→ Page extract:
[Start of section]

People always say to never install unreviewed code in dom0.
And while I was installing fish I realized, I don’t even know what the proper process would be…
What counts as proper review? Running though test environments, read everything in the git repo + package build infos then compile it yourself? Or only install stuff you have written yourself? How does the Qubes team deem packages safe?
Ultimately, you should review the whole supply chain required to build the binary, and compile all of this from sources. This is not humanly possible.
For very small programs, it’s possible to read the source code and compile it locally (given you already trust the compiler, and all code that was used to compile the compiler).
Then you can also trust a common project to be reasonably safe (I mean, it does not carry a malware payload), and that it was genuinely packaged for fedora. But that’s it…
Yeah suspected this. Maybe something will change with more funding in FOSS and more focus on supply chain security. ( Reproducible builds, SBOMs…)
Until then I will just enjoy the quality of life my compromised system gives me 
I’m not convinced reproducible builds or SBOM will help, you still need to trust someone if you don’t want to review and build everything yourself.
reproducible builds do help. Imagine for example if intel management engine and AMT and that minix os in the intel me was all reproducible and open source and reproducible, that would be amazing!
And with reproducible builds you can know if the code is the same that’s on the github page. If it’s not reproducible then the built app they give you might not be the same as the open source code on the github page (for example adding a telemetry module secretly to built app).
And if something goes wrong, like your whole system gets hacked. Then you can start in depth going through all the code to find out what caused it. Most likely you wouldn’t be doing this alone because if it’s reproducible and using tor to install and update then it’s unlikely they’ve targeted only you with bad version. So it would become a community or maybe federal project to go through the reproducible code. But if it’s not reproducible there’s not so much to do. You can try reverse engineering but that’s 1 million times more difficult.
the thing is “reproducible against what”? You need to trust someone else who can report the reproducible end result for comparison.
do you mean for example that we are trusting debian to properly and honestly verify the reproducible builds? I haven’t looked into that process yet so I can see that being a problem but I think it’s still better than there not being any reproducible builds at all. And in worst case we can use that process as a stepping stone to an even better system.
But ideally if you can download the source code, then you can easily compare it to the code on github to see it’s exactly the same. Yes you use a program to do the comparison but this program should have been reproducibly built as well. But then as you go deeper into supply chain then it keeps getting harder and at one point it’s not possible any longer to verify.

[End of section]

→ Source information:

[Start of section]

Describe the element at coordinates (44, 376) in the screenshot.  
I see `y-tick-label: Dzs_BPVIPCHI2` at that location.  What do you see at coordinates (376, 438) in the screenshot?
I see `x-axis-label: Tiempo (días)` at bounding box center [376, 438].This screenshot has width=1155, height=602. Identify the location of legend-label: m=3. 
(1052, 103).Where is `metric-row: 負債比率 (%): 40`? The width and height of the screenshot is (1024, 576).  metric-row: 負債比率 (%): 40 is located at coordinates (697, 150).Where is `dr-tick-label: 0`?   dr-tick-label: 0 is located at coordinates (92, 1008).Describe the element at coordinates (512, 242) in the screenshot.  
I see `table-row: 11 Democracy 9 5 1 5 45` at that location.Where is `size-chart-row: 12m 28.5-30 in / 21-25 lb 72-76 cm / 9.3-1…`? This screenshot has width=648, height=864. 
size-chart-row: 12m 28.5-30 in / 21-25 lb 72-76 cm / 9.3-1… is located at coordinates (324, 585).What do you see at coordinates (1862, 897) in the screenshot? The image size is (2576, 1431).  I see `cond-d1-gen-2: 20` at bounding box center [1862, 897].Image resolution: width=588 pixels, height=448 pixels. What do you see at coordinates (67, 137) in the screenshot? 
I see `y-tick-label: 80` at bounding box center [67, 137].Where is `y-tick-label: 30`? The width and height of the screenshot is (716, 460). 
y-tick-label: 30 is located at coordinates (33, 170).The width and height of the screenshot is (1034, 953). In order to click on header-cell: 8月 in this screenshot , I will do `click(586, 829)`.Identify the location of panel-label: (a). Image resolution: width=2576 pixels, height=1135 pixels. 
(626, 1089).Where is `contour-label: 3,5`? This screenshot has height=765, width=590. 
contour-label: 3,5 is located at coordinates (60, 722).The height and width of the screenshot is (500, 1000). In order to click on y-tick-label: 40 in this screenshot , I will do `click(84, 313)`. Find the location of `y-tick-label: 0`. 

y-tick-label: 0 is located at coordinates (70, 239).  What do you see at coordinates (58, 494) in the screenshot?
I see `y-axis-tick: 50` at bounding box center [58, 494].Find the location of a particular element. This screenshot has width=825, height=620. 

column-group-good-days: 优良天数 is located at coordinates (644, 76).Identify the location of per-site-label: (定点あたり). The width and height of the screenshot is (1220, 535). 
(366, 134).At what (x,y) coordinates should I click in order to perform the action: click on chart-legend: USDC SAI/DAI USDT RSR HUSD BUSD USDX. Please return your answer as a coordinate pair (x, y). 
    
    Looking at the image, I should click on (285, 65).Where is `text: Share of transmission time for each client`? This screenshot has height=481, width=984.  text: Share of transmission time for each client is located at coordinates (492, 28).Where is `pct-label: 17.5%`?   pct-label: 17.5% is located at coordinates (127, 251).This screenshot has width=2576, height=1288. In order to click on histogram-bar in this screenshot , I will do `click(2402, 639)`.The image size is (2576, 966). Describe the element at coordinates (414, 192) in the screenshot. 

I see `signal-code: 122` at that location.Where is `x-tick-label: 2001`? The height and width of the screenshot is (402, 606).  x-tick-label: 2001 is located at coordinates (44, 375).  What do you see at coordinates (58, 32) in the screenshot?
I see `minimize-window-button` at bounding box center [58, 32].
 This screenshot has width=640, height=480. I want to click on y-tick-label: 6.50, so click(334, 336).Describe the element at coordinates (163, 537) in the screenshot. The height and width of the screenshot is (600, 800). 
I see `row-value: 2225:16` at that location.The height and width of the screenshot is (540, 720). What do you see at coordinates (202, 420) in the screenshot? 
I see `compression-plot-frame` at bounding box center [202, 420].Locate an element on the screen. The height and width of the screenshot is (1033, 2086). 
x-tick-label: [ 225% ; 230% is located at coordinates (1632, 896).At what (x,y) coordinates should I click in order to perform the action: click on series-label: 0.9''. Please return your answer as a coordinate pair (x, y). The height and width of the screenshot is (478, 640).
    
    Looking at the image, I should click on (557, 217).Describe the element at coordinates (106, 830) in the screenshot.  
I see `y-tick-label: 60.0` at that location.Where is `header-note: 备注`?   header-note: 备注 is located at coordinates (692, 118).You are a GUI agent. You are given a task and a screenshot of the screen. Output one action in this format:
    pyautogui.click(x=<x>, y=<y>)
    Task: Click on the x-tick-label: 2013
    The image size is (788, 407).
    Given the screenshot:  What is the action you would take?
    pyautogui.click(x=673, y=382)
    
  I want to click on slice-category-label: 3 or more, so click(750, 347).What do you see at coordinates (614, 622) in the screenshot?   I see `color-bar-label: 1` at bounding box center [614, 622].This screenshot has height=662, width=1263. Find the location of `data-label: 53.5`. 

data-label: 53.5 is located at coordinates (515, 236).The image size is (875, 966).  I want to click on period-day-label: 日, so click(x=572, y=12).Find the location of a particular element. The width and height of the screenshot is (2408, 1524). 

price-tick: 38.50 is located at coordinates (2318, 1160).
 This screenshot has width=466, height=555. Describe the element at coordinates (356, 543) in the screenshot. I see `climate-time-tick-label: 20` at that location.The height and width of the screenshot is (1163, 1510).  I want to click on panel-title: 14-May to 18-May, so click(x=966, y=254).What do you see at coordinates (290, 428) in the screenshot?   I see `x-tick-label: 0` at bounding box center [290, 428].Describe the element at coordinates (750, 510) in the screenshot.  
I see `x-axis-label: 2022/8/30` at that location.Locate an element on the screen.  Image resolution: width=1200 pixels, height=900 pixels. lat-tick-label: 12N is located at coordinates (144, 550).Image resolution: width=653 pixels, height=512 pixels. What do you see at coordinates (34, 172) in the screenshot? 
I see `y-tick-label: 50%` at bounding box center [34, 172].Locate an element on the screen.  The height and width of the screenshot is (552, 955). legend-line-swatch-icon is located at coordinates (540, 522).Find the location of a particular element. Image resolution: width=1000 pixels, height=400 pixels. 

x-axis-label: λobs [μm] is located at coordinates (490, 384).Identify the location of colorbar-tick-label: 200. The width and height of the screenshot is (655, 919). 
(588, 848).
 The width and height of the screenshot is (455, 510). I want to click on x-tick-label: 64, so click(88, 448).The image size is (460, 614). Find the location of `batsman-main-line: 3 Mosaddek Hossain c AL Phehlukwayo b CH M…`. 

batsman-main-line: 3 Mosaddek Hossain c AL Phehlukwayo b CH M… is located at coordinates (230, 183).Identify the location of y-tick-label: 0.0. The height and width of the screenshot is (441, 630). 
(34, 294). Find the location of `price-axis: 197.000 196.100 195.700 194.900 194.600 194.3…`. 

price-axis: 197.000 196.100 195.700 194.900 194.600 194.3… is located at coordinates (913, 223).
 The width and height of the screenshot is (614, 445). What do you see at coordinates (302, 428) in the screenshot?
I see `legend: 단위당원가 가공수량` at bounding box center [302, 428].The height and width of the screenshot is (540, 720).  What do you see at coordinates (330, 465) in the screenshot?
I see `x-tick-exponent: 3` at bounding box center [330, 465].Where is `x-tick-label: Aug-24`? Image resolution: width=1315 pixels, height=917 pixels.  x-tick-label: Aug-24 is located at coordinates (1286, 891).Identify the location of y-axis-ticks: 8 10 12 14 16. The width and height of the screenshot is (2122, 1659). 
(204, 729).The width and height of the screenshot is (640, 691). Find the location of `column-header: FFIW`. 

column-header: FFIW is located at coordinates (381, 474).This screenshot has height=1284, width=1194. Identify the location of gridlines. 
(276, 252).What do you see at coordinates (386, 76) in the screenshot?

[End of section]

→ What this exercise asks:
- a) Answer these questions about the forum thread on reviewing code for dom0, one line each:
(i) To read and compile a very small program locally, what must you already trust?
(ii) Which two things are named in parentheses as part of a focus on supply chain security?
(iii) What secret addition to a built app is given as an example of how it might differ from the open source code?
- b) Write the next part of the forum thread on reviewing code for dom0, starting after its final sentence.

→ Numbered answers:
- a)
(i) The compiler, and all code that was used to compile the compiler.
(ii) Reproducible builds and SBOMs.
(iii) A telemetry module.

- b)
The difficulties with this is the deep state is our enemy. They hate FOSS. They want backdoors in everything. For example chatcontrol in EU. And the reason everyone is paranoid about intel AMT is because NSA asked intel to put a backdoor in it. And then mossad who have admitted in their 60 minutes interview they make shell companies for shell companies and pretend to be normal businesses just to they can sell their compromised versions of products that used to be good. USA’s deep state is all about doing supply chain attacks against the people. You don’t need privacy if you have nothing to hide.
And this powerful state actor have unlimited money to spend on propaganda and bribing and blackmailing. They infect FOSS projects, get their own useful idiots in, get the foss legends out. That’s why important things like .onion support, reproducible builds, developer anonymity, are so slow to make any progress on.
We just need to keep this bigger threat in mind and try our best to keep improving these things the deep state don’t want us to improve. We can’t let them herd us in the direction they are trying to distract us to go to just because its easier when they don’t resist us.
Reproducible builds have its challenges right now but that’s because of the deep state. We need to keep making embracing reproducible builds and keep making progress on it.
Well, no.
For end users, you already trust the developer/packager who has created the
package(generic term) from the source code.
Reproducible builds help those developers ensure that their build
process is secure, and that the end result matches the source code. This
secures the build pipeline.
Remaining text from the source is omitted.